- _SOURCE DOCUMENT_:
Content starts

It’s the UK courtcase that has consumed people on both sides of the Irish sea. Was it innocence or ignorance or just a desperate need to be loved asks Suzanne Harrington
It does look ridiculous on paper,” said the complainant.
“Incredible, implausible, impossible,” agreed the defendant’s lawyers. Yet this week in Chester, a jury convicted a 25-year- old woman of three counts of sexual assault against another 25-year-old woman. It has become known as the Prosthetic Penis Case.
In case you missed it, here’s a recap. A young white woman, Gayle Newland, went online with an invented alter-ego, a young Asian man she named Kye Fortune. She did this, she says, because she was not at ease with her sexuality and preferred to chat to girls while pretending to be a male character. Online she met the complainant, and they began a two- and-a-half year relationship, of which at least 100 hours was offline and involved sexual contact – physical as well as virtual.

Content ends

- _WHAT YOU NEED TO DO_:
**A.** Reproduce everything in the article on the Chester court case from "It’s the UK" down to "Prosthetic Penis Case.".
**B.** According to the article on the Chester court case, why did Gayle Newland go online as Kye Fortune? Answer in one to three sentences.

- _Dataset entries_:
Content starts

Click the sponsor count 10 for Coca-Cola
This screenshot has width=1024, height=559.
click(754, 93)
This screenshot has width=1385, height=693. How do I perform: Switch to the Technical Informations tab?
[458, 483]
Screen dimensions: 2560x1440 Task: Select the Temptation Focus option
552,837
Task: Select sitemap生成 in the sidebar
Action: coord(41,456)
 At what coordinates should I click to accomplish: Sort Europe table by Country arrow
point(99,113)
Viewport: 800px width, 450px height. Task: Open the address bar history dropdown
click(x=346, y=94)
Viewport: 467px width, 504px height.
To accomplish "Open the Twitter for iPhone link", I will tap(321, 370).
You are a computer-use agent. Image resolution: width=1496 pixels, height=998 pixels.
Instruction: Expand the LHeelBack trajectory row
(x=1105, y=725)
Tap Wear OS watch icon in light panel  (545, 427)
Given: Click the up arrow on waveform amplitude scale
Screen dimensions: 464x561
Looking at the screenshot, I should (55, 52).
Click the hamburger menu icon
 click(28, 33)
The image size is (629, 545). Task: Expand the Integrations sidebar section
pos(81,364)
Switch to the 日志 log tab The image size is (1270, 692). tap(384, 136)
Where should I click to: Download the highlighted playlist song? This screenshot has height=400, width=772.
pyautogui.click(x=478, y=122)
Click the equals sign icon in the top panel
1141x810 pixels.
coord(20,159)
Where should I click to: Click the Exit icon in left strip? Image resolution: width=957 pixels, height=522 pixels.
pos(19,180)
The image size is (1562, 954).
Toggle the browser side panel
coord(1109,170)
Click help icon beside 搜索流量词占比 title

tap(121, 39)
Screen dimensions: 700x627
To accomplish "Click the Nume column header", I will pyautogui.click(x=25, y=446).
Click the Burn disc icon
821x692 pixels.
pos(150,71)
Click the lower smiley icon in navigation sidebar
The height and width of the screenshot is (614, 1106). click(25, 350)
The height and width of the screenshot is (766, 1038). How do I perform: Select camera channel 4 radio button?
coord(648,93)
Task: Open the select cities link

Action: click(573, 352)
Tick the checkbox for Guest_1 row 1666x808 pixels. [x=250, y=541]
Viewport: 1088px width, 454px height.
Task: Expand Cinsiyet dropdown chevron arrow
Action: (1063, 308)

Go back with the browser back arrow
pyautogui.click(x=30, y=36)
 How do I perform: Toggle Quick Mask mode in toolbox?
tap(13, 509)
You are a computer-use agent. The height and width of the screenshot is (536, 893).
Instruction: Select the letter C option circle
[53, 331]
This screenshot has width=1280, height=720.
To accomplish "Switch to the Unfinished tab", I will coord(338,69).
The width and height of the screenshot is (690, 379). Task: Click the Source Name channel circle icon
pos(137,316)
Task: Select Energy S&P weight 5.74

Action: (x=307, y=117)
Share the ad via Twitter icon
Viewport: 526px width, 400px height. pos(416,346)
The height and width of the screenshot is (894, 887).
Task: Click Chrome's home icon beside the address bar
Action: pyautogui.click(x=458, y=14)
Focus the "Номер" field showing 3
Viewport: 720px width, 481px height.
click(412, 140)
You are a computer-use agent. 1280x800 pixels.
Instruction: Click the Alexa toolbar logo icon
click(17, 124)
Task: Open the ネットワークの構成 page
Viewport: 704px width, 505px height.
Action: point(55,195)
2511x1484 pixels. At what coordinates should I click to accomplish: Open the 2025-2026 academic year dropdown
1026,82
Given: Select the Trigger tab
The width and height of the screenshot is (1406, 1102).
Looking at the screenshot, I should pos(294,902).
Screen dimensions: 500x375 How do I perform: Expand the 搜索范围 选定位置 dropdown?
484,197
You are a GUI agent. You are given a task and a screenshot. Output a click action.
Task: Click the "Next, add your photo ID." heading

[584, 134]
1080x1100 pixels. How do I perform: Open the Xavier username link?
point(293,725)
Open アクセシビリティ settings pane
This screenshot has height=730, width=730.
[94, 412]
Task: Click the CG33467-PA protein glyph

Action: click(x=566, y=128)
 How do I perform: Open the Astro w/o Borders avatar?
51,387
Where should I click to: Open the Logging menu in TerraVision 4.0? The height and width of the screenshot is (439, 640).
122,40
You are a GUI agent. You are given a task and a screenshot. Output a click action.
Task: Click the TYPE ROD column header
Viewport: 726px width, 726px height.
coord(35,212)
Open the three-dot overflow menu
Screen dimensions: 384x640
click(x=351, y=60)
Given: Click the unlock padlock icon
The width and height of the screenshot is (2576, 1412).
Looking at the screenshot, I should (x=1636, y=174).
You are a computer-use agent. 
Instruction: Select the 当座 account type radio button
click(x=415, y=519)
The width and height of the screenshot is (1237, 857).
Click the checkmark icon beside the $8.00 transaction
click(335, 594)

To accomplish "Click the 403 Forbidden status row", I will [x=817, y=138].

Content ends

- _TASK-BY-TASK OUTPUTS_:
**A.**
It’s the UK courtcase that has consumed people on both sides of the Irish sea. Was it innocence or ignorance or just a desperate need to be loved asks Suzanne Harrington
It does look ridiculous on paper,” said the complainant.
“Incredible, implausible, impossible,” agreed the defendant’s lawyers. Yet this week in Chester, a jury convicted a 25-year- old woman of three counts of sexual assault against another 25-year-old woman. It has become known as the Prosthetic Penis Case.

**B.** Newland says she created Kye Fortune because she was not at ease with her sexuality. She preferred to chat to girls while pretending to be a male character.